Begin at the line containing "This screenshot has height=478, width=850." and reproduce every line through the end of the entries below. Nothing else should appear.

[Stored dataset items]
+ + + +
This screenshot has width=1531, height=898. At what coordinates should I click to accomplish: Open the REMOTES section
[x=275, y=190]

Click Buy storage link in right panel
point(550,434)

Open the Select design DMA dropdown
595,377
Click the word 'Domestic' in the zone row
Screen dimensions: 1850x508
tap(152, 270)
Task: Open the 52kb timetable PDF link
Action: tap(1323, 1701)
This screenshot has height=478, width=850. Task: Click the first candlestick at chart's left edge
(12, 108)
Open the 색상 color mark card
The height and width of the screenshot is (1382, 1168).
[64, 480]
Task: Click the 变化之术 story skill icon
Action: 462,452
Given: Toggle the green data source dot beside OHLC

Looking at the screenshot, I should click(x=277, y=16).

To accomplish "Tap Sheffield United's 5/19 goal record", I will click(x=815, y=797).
+ + + +
--- Output for this exercise ---
This screenshot has height=478, width=850. Task: Click the first candlestick at chart's left edge
(12, 108)
Open the 색상 color mark card
The height and width of the screenshot is (1382, 1168).
[64, 480]
Task: Click the 变化之术 story skill icon
Action: 462,452
Given: Toggle the green data source dot beside OHLC

Looking at the screenshot, I should click(x=277, y=16).

To accomplish "Tap Sheffield United's 5/19 goal record", I will click(x=815, y=797).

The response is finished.